Columns | The Globetrotter
Chinese Medicine
A Tale of Two Pardons | Tracking Tehran
Sudeep Paul
Sudeep Paul
24 Jan, 2025
If you say bad things about the Party or the government, if you are witless enough to protest, the police will pack you off to a psychiatric hospital where they will declare you schizophrenic and force you to take anti-psychotic drugs—and even electroconvulsive therapy. A BBC investigation has found a spike in abuse of the 2013 Mental Health Law which the government had brought in to address this problem, making psychiatric treatment illegal if it’s not voluntary unless the patient is a danger to themselves or others. But Covid turned the clock back and from teenage students angry about the harsh lockdown to factory workers asking for better wages, scores of people have been hospitalised on mental health grounds for protesting against party and/or government.
Doctors speaking anonymously acknowledged the existence of a category called ‘troublemakers’. Medical reports accessed by the investigation had phrases like “the patient once again made false statements on the internet”, “criticised the Communist Party”, etc. The party running this police state has admitted it is aware of the problem. But it hasn’t done much to deter abuse of the law. Why should it when both the law and its violation serve it fine?
A Tale of Two Pardons
MAGA Granny Pamela Hemphill, 71, won’t accept Donald Trump’s pardon even as most of the convicted in the January 6, 2021 Capitol riot case have been celebrating. “We were wrong that day,” said Hemphill, having earlier pleaded guilty to the offence of entering the Capitol with the rioters. Her problem now? Nobody knows for sure if a presidential pardon can be rejected. But Hemphill is clear about her moral choices—believing she had made a mistake then and won’t make it again.

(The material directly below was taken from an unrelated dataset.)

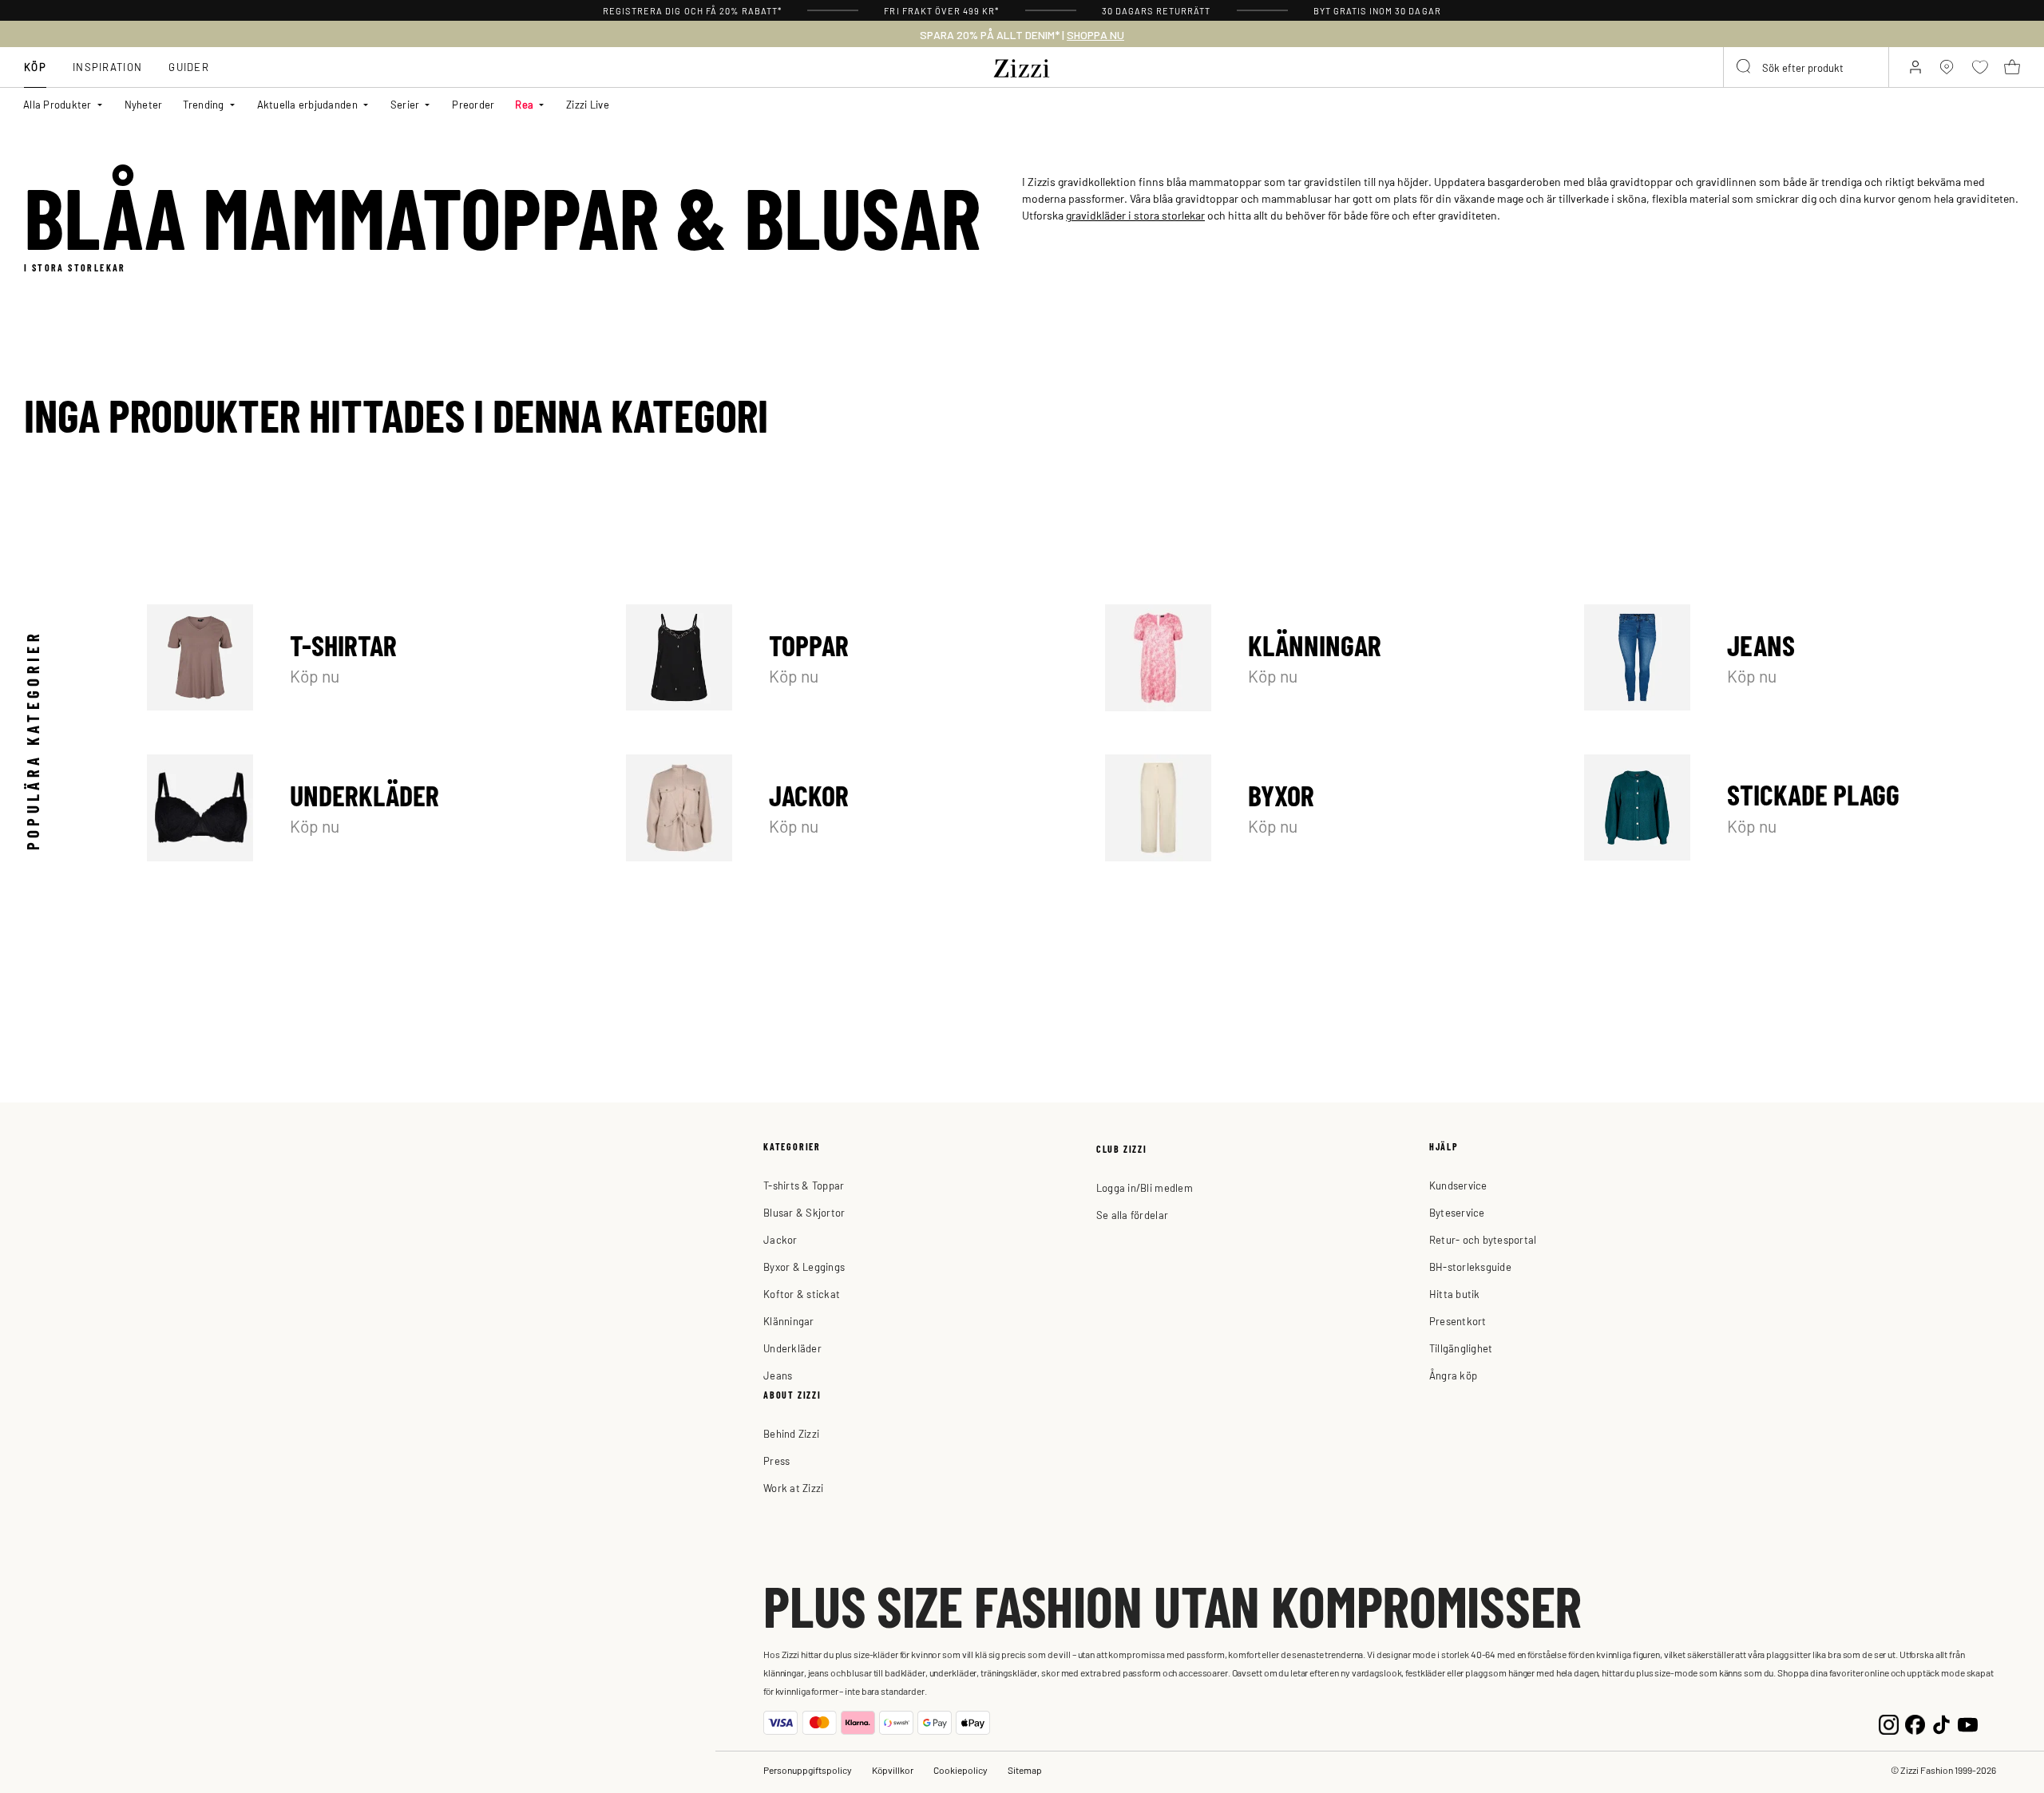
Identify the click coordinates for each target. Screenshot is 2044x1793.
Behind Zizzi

The darkest detail in the saga of competitive pardons from Biden and Trump is the case of Ross Ulbricht, the operator of Silk Road, the dark web marketplace that sold illegal drugs. Ulbricht was sentenced to life in prison in 2015 for a conspiracy involving narcotics and money-laundering. But then, overturning the conviction was always a textbook libertarian cause for which Ulbricht was a classic case of government overreach. With Trump’s blessings, “privacy and anonymity”, Ulbricht’s sort-of motto, gets a shot in the arm. Too bad privacy turns on its head when it comes to staying the ban on TikTok despite its links to Chinese intelligence.
Tracking Tehran
Iran is perhaps North Korea’s closest competitor for being in the news for all the wrong reasons. But at Davos, the Islamic Republic tried to pre-empt US pressure by denying, again, that it seeks nuclear weapons. But the UN had already warned that Tehran was “pressing the gas pedal” on weapons-grade enrichment. That can only invite the Trump administration’s ire, notwithstanding the mixed messages on the eve of the 47th president’s inauguration. Will peace get a chance in West Asia out of the smoke of war or is there much worse to come?